Please change "Dismiss" to "Close" in the lines from the line with "This screenshot has height=491, width=874." to the line with "[x=1205, y=131]", and give back those lines with everything else left as it is.

Pointing records for text and elements
··········

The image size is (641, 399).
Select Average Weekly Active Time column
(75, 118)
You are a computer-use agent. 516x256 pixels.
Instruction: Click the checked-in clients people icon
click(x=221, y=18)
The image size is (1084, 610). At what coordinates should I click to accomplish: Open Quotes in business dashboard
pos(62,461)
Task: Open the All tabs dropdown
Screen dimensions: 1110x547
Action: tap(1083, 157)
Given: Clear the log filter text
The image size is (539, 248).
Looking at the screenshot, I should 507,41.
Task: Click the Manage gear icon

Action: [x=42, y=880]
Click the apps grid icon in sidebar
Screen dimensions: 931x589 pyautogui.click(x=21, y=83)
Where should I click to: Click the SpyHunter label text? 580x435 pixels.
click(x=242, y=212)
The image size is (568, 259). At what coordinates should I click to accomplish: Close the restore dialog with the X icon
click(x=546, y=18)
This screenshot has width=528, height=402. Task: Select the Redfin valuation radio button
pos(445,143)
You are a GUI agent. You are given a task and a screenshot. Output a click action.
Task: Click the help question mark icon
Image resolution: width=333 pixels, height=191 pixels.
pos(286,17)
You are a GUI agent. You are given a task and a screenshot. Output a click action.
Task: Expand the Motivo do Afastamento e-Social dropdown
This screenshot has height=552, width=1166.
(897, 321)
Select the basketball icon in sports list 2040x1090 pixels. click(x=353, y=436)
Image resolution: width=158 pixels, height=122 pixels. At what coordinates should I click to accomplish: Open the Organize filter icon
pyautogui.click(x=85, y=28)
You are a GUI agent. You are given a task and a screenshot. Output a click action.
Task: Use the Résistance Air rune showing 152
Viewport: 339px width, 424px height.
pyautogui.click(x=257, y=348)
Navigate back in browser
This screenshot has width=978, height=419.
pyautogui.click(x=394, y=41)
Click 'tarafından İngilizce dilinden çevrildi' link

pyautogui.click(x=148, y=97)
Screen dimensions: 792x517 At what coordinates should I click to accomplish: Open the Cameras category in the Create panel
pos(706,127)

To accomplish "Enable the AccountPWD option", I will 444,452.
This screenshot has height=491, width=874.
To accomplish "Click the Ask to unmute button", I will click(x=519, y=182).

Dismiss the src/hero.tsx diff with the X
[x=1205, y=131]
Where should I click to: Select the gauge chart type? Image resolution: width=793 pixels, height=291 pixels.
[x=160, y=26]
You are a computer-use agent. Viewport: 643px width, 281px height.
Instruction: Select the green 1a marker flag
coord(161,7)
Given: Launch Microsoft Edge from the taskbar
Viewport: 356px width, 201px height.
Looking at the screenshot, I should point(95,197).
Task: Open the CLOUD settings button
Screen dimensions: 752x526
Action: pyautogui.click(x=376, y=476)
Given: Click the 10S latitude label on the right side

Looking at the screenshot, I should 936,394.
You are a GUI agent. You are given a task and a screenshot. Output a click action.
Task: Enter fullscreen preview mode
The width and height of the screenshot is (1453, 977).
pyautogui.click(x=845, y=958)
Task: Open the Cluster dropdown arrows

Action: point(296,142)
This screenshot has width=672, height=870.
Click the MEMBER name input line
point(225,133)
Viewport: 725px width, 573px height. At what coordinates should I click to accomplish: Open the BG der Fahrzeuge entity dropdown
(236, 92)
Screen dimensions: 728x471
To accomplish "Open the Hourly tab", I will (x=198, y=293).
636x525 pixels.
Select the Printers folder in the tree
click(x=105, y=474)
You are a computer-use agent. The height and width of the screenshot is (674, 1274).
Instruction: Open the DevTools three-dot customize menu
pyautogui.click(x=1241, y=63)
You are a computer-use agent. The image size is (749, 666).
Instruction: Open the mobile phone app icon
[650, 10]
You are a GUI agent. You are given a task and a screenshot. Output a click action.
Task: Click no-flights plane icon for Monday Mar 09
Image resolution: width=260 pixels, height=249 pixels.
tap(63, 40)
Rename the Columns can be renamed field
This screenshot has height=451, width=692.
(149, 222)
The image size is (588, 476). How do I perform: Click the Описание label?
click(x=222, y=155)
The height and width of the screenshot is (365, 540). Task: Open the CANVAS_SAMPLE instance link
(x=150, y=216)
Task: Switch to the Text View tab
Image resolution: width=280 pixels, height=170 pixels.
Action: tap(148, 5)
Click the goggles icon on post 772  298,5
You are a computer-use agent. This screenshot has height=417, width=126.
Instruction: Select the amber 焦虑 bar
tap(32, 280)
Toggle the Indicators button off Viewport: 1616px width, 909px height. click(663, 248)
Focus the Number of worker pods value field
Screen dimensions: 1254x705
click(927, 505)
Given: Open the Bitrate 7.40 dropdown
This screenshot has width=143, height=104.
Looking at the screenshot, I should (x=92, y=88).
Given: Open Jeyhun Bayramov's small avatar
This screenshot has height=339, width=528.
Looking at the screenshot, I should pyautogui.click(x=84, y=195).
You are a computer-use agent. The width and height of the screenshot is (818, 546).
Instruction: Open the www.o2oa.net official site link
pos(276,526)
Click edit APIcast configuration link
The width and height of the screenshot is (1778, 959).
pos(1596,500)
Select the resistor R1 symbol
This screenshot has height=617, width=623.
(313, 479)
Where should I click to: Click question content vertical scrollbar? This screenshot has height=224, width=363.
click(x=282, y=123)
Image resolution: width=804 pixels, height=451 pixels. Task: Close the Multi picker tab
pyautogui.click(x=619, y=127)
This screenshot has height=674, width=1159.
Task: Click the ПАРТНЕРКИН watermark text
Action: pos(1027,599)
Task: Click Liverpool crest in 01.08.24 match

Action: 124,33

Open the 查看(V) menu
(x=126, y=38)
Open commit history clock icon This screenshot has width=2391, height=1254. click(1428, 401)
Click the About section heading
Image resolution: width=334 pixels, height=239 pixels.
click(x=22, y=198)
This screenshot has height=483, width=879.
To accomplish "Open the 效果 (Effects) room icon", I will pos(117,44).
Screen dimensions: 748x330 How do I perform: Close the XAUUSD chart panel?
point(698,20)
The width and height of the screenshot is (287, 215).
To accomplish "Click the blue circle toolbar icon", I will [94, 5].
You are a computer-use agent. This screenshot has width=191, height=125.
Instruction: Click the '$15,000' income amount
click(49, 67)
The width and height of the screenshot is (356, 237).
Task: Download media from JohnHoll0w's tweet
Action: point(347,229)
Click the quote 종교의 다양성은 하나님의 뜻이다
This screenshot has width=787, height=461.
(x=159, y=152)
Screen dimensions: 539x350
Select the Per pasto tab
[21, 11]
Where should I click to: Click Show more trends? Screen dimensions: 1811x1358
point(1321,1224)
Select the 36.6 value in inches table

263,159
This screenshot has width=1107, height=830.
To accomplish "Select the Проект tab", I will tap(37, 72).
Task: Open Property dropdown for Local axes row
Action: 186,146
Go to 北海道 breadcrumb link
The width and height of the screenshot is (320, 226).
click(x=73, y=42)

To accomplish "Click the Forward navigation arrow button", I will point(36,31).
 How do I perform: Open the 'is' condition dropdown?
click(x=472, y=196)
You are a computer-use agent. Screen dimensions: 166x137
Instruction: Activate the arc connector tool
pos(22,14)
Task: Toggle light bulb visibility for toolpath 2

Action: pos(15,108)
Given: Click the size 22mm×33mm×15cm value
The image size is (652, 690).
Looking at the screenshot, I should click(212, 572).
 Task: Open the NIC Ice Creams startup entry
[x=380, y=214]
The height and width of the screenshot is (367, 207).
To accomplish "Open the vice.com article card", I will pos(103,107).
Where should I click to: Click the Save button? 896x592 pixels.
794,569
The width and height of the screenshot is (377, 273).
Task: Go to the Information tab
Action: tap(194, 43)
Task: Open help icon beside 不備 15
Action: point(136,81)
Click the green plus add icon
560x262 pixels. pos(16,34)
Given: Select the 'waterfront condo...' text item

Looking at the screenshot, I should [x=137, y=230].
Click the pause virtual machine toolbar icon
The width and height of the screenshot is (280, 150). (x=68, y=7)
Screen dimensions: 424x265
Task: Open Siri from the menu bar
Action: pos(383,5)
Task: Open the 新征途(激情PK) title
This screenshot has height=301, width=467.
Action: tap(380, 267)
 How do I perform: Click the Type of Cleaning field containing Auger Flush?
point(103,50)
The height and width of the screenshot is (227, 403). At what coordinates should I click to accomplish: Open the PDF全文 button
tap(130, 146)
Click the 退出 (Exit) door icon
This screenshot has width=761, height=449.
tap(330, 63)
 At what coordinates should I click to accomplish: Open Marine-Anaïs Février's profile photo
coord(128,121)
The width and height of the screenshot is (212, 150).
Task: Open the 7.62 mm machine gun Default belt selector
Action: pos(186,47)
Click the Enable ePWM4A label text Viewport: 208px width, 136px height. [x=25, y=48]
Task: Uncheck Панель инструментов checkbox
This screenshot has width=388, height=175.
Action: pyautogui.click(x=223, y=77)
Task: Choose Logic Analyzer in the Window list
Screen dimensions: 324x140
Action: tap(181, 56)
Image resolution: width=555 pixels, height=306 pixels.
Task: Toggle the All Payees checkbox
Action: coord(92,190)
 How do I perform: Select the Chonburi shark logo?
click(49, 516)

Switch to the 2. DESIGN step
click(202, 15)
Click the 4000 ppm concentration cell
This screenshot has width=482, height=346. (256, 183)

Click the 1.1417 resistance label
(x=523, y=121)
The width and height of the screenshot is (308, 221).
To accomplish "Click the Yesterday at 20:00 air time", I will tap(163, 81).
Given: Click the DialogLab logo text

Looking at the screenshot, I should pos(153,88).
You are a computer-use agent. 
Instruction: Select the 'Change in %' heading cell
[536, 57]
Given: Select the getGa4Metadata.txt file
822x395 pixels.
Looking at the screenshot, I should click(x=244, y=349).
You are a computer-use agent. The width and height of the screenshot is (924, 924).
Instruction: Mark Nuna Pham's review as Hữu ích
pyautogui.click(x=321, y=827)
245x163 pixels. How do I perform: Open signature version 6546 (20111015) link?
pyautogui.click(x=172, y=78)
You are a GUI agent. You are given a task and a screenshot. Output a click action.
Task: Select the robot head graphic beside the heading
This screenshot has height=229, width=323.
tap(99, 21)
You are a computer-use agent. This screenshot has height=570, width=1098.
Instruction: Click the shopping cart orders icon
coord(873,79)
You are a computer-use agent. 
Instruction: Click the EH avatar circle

··········

EXERCISE RESPONSE ::
This screenshot has height=491, width=874.
To accomplish "Click the Ask to unmute button", I will click(x=519, y=182).

Close the src/hero.tsx diff with the X
[x=1205, y=131]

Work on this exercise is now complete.